Jeans throughout the generations have defined, symbolised and consumed what it means to be a teen through time. Their representation in early subcultural theory was set as a defining act against social norms to symbolise a subculture by brands and attitudes to social norms. Then through diffusion and defusion, jeans were no longer a part of subcultures so much as a lifestyle in youth. The relevance of jeans through society has changed dramatically from my grandmother, to my mother, then to me; it will be interesting to see where it goes for my daughter.

References

Beiharz, P 2012, ‘Rock Lobster: Lobby Loyde and the history of rock music in Australia’, Thesis Eleven, vol.109, no.64, viewed 18 March 2014.

Bessant, J 1995, ‘Hanging around the streets - Australian rockers, sharpies and skinheads of the 1960s and early 1970s’, Journal of Australian Studies, vol.19, no.45, pp. 15-31.

Deutsch, N & Theodorou, E 2010, ‘Aspiring, Consuming becoming: Youth Identity in Culture and of Consumption’, Journal of Youth and Society, vol.42, no.2, pp.229-254.

Ritzer, G 2006, McDonaldization: The Reader, 2nd edn, Pine Forge Press, California.

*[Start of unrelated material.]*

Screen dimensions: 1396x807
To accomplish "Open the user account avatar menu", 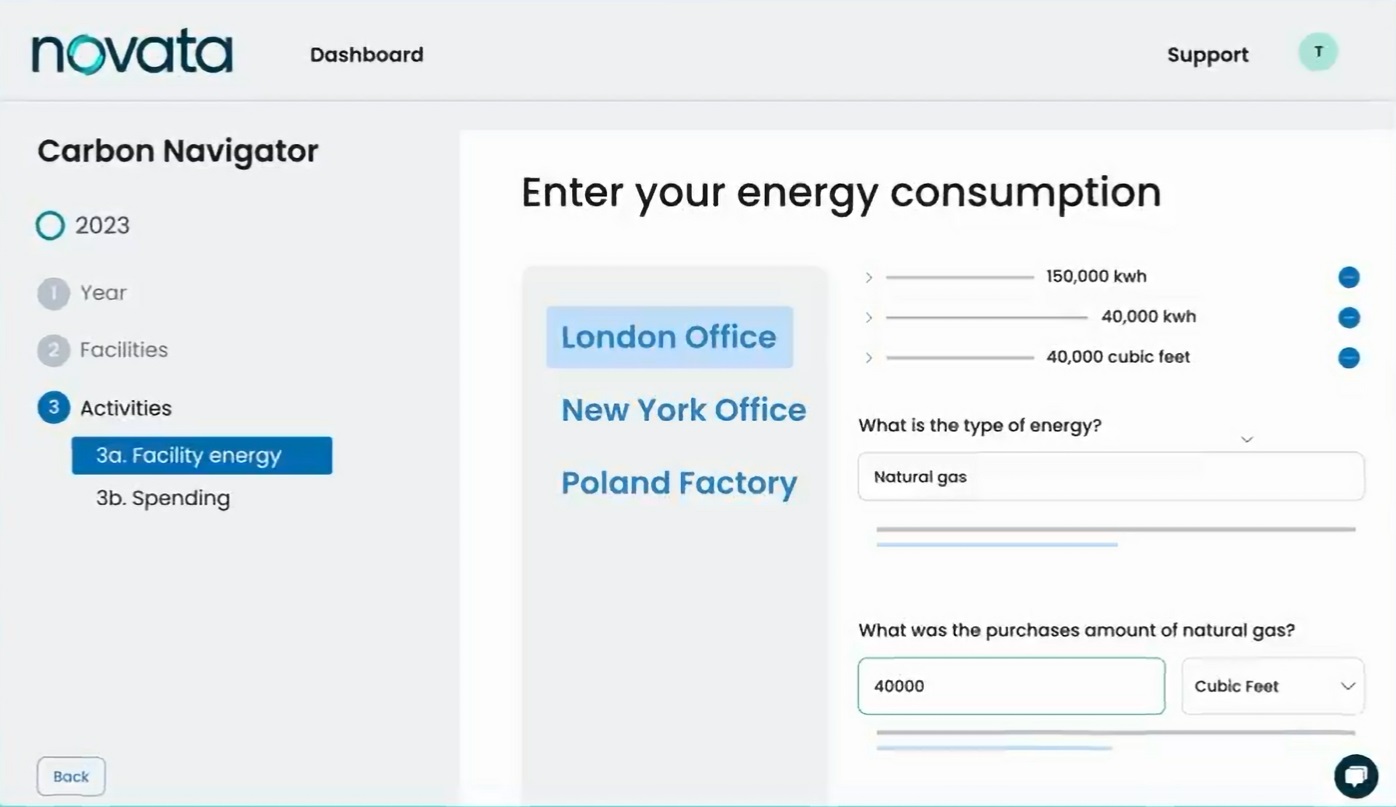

Stratton, J 2012, ‘Bodgies and Widgies: Just Working Class Kids Doing Working Class Things’, in R White (ed.), Youth Subcultures Theory, History and the Australian Experience, Australian Cleaning House for Youth Studies, Tasmania, pp. 185-192.

Stratton, J 1984, ‘Bodgies and Widgies: Youth cultures in the 1950s’, Journal of Australian Studies, vol. 18, no. 15, pp.10-24.

White, R & Wyn, J 2013, ‘Youth Identities and Culture’, Youth and Society, 3rd edn, Oxford University Press, South Melbourne.

About the author

I am a single parent of three children and had no idea what I wanted to study. Through my four years of part-time study, I found my passion in working with adolescents and hope to further my studies in high school education. I hope to study the Graduate Diploma in Education next year and get to work with high schools in rural areas.



[1] McDonaldisation is the process by which the ideas and principles pertaining to fast-food restaurants are beginning to dominate more and more sectors of societies thanks to globalisation (Ritzer, 2006).